Comprised of more than 50 current and former probation and parole chiefs, EXiT: Executives Transforming Probation and Parole is designed to shrink a major gateway to incarceration. According to 2016 numbers, there are about 4.5 million Americans on probation or parole, more than double the number of people incarcerated in prisons and jails. Violations of probation and parole are major drivers of incarceration — nearly one in four people in state prisons are incarcerated due to a supervision violation at a cost of $2.5 billion, according to a report from the Council of State Governments.
Joining forces with many probation and parole leaders are several criminal justice reform leaders, including Van Jones, CNN commentator and founder of the REFORM alliance. The effort has the support of Arnold Ventures, Galaxy Gives and the Tikkun Olam Foundation.
Vincent Schiraldi, part of the EXiT group and co-director of the Columbia Justice Lab, calls this a good time to re-examine the role of probation and parole in the criminal justice system, programs that were originally designed as ways to avoid incarceration and boost rehabilitation.
“Right now, it’s too big to succeed,” said Schiraldi, a former commissioner of the New York City Department of Probation. “We need to make it smaller, make it tighter, make it more focused and more rehabilitative. With the savings we would garner from not sending those people to prison, we can pay for all sorts of programs.”
Examining the role of mass supervision is now receiving a growing amount of scrutiny. In 2017, rapper Meek Mill’s high-profile story of lock-up after a probation violation sparked a conversation about criminal justice reform that included celebrities from the world of sports and entertainment. Earlier this year, Patriots owner Robert Kraft joined with Mill and Jay-Z to launch an initiative that seeks to address the growth of parole and probation. In 2017, a brief from the Pew Charitable Trusts in collaboration with the Laura and John Arnold Foundation gathered important data and noted several state practices that have been successful in reducing the probation and parole rolls, which has led to $392 million in averted costs.

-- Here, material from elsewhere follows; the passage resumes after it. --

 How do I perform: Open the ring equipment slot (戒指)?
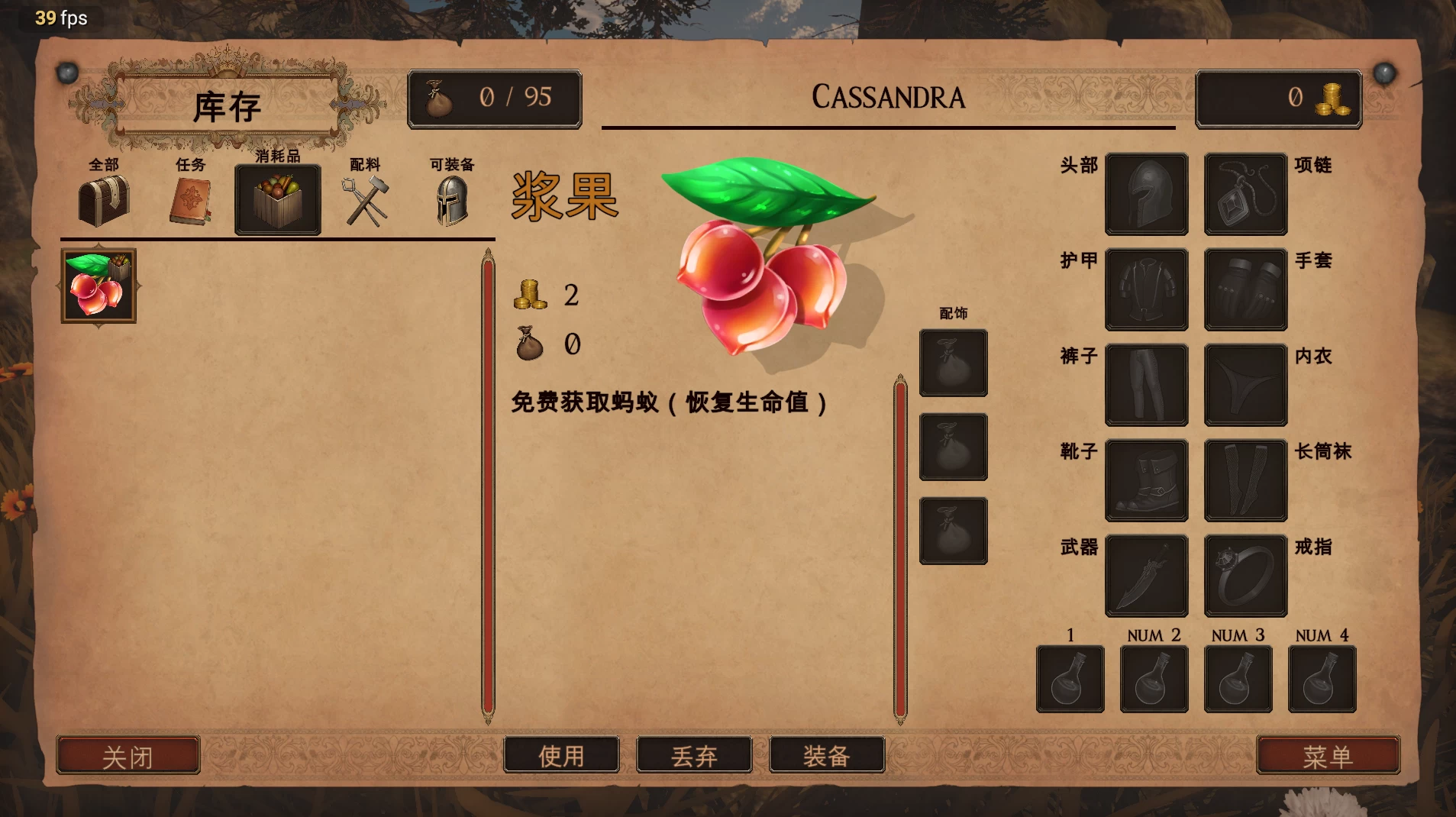pyautogui.click(x=1244, y=576)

According to Schiraldi, examining the issue of mass supervision is now where mass incarceration was 10 years ago. But in promoting reform, the effort also hopes to take a page from recent juvenile probation reform efforts. In 2018, the Annie E. Casey Foundation released a report detailing how research on adolescent brain development has led to changes in practice, including a shift away from traditional, surveillance-oriented probation efforts. Los Angeles County, home to the largest county-run juvenile justice system in the country, is now contemplating leaving behind probation entirely, in favor of other departments with a greater health focus.

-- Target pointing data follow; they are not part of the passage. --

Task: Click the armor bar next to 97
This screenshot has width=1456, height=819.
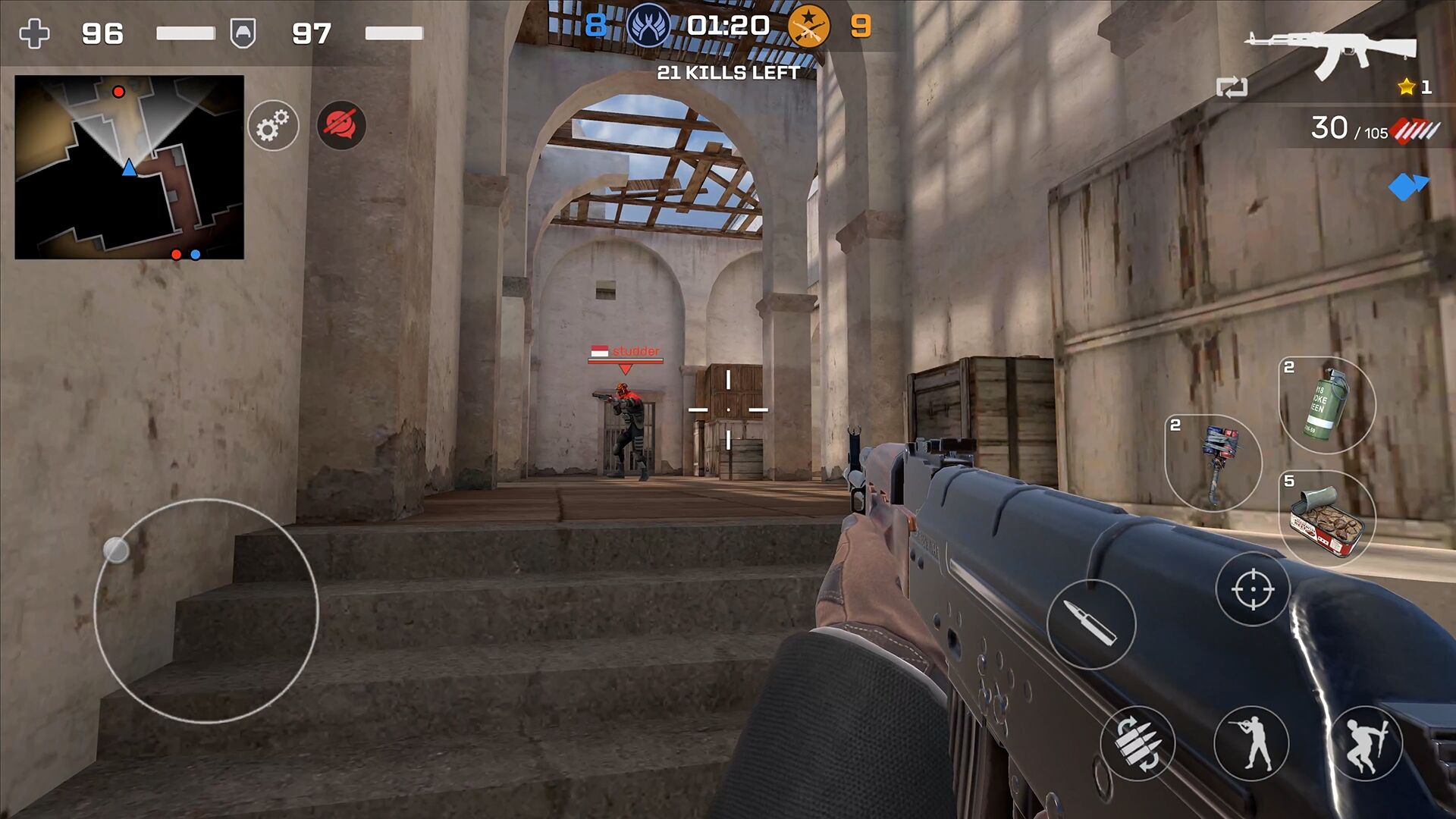Action: [394, 34]
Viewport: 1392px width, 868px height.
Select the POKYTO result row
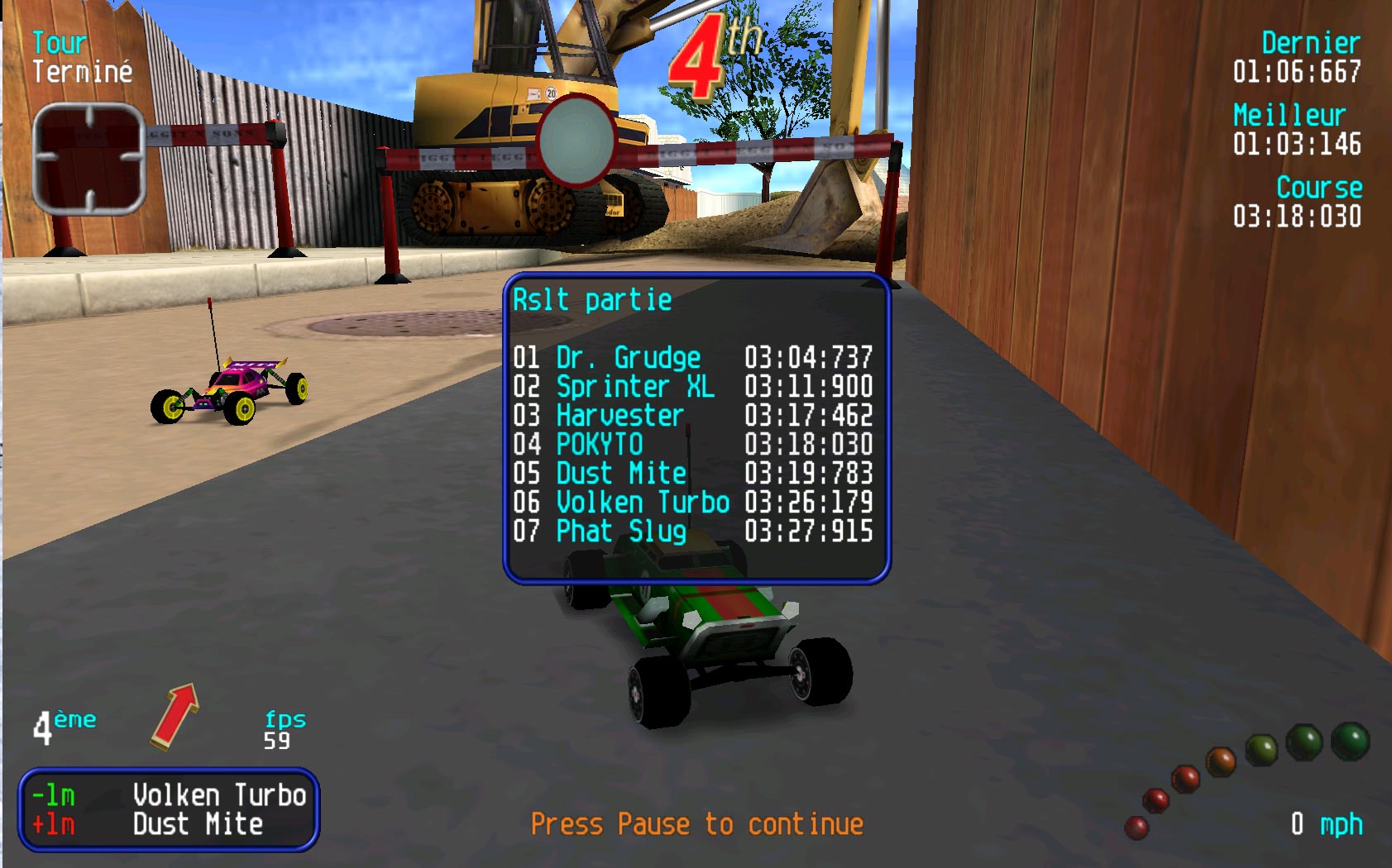point(693,445)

“I think in both corrections and probation, the juvenile side is ahead of the adult side,” Schiraldi said. “Juvenile incarceration rates have dropped by more than half since their peak, whereas adult prisons have dropped only a little bit.”
Schiraldi lauded the work of the Casey Foundation in bringing many juvenile probation leaders and prompting conversations about avenues for reform.
“We hope that EXiT will be that vehicle for larger probation and parole systems,” he said.
On Monday, at a meeting of the American Probation and Parole Association Annual Training Institute in San Francisco, Schiraldi and Barbara Broderick, chief probation officer for Maricopa County in Arizona, will field questions about the initiative. Jones and San Francisco District Attorney George Gascón will also answer questions.
The Chronicle of Social Change will livestream the event, starting at 10:30 a.m. Pacific time Monday.